### What is required
Your task is to filter the entries and copy every line containing the string "will".

━━━━━ Material shown ━━━━━

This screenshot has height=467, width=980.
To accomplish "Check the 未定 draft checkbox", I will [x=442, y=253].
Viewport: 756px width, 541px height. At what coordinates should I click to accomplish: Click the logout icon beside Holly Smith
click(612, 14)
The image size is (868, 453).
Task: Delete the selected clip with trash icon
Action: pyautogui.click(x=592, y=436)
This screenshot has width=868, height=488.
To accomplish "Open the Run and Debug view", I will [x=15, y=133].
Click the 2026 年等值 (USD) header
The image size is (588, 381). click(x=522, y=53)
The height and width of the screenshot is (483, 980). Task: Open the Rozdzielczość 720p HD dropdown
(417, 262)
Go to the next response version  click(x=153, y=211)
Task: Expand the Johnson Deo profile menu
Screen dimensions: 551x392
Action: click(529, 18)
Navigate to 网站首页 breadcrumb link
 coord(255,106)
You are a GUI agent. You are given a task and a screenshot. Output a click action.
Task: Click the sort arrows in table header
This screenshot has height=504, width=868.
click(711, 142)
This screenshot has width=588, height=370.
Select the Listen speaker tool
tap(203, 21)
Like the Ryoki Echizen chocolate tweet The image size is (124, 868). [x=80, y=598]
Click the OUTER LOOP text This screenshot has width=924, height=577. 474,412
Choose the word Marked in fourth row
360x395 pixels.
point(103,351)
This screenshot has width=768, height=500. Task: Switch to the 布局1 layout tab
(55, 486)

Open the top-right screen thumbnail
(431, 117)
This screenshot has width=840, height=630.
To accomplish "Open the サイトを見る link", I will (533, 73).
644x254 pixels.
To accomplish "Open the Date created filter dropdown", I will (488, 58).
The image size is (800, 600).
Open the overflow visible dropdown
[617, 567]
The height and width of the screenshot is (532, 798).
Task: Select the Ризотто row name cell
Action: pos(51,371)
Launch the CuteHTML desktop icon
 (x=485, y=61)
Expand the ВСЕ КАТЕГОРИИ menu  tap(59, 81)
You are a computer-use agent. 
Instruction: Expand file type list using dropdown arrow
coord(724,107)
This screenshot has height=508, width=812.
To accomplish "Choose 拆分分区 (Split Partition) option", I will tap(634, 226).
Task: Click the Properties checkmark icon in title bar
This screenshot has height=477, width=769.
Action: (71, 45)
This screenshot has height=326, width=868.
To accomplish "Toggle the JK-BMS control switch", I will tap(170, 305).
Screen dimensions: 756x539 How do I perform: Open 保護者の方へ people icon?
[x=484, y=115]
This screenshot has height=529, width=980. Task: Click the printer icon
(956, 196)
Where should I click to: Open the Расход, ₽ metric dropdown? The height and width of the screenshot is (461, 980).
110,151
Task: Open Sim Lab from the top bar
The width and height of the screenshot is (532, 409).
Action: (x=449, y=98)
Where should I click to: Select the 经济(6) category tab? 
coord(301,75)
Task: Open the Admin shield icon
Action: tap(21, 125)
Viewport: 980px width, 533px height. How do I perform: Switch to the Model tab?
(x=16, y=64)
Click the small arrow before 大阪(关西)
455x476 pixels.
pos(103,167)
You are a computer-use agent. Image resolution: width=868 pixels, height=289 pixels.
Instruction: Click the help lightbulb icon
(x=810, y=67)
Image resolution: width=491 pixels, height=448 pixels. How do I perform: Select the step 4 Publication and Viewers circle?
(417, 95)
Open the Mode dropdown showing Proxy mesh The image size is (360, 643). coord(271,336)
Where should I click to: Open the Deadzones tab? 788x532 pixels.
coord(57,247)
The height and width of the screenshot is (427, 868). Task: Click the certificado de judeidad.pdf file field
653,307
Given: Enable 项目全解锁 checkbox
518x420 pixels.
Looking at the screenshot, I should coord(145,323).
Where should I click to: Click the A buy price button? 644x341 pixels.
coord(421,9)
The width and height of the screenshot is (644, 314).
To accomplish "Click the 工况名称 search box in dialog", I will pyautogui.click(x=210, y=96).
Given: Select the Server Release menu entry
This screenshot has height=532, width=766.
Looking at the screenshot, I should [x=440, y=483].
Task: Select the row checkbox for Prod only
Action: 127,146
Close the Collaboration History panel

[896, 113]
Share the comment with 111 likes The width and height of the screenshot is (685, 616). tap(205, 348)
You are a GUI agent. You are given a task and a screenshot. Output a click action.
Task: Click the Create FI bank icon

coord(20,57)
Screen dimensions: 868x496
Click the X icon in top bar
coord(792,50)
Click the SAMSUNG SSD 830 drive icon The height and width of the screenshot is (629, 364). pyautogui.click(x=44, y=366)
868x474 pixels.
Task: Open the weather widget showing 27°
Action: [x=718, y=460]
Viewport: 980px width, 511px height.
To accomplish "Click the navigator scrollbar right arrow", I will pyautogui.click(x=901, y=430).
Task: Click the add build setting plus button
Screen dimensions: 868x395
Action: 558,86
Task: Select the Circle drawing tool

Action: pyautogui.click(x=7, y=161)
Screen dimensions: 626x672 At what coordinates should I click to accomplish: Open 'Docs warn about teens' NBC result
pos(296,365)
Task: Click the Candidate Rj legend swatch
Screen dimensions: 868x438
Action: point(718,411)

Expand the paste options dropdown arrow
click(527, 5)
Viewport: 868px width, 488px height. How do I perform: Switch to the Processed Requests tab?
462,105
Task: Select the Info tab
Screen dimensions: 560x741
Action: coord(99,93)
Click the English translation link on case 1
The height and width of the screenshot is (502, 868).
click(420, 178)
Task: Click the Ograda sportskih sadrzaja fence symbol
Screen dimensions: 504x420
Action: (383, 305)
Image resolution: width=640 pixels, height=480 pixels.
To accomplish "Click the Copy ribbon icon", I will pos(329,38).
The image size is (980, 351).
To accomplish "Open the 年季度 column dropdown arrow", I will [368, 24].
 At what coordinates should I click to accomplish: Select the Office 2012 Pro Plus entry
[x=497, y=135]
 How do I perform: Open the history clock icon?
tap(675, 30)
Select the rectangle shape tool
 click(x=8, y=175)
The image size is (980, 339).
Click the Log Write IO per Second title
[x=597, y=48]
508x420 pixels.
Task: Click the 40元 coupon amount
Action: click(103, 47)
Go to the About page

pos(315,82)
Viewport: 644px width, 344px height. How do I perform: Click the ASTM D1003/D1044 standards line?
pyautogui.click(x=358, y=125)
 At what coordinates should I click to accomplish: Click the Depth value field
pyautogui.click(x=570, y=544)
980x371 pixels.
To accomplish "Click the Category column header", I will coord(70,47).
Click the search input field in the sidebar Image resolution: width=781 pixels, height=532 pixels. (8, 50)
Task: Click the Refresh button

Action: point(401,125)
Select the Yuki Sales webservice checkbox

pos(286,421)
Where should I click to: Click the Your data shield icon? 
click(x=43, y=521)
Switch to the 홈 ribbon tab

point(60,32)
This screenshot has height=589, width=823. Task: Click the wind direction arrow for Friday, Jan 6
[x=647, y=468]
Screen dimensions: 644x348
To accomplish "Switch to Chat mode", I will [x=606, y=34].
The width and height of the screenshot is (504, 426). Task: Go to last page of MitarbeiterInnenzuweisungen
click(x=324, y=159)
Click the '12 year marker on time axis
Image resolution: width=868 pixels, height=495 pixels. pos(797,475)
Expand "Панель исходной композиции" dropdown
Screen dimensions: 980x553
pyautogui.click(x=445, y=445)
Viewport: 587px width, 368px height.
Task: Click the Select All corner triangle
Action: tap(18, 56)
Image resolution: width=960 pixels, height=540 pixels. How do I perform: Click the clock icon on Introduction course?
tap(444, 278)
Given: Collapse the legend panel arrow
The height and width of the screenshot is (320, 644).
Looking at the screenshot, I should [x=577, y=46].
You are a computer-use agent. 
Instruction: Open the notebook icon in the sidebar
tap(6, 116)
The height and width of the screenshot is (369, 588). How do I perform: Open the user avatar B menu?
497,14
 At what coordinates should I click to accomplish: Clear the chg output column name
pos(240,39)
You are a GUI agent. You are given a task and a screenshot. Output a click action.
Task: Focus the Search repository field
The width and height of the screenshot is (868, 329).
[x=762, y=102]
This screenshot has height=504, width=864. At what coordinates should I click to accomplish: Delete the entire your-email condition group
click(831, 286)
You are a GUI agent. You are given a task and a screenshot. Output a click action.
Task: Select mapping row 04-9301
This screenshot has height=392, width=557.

━━━━━

### Answer space
To accomplish "Check the 未定 draft checkbox", I will [x=442, y=253].
To accomplish "Open the Run and Debug view", I will [x=15, y=133].
To accomplish "Open the サイトを見る link", I will (533, 73).
To accomplish "Open the Date created filter dropdown", I will (488, 58).
To accomplish "Choose 拆分分区 (Split Partition) option", I will tap(634, 226).
To accomplish "Toggle the JK-BMS control switch", I will tap(170, 305).
To accomplish "Click the 工况名称 search box in dialog", I will pyautogui.click(x=210, y=96).
To accomplish "Click the navigator scrollbar right arrow", I will pyautogui.click(x=901, y=430).
To accomplish "Click the Copy ribbon icon", I will pos(329,38).
To accomplish "Open the 年季度 column dropdown arrow", I will [368, 24].
To accomplish "Click the Category column header", I will coord(70,47).
To accomplish "Switch to Chat mode", I will [x=606, y=34].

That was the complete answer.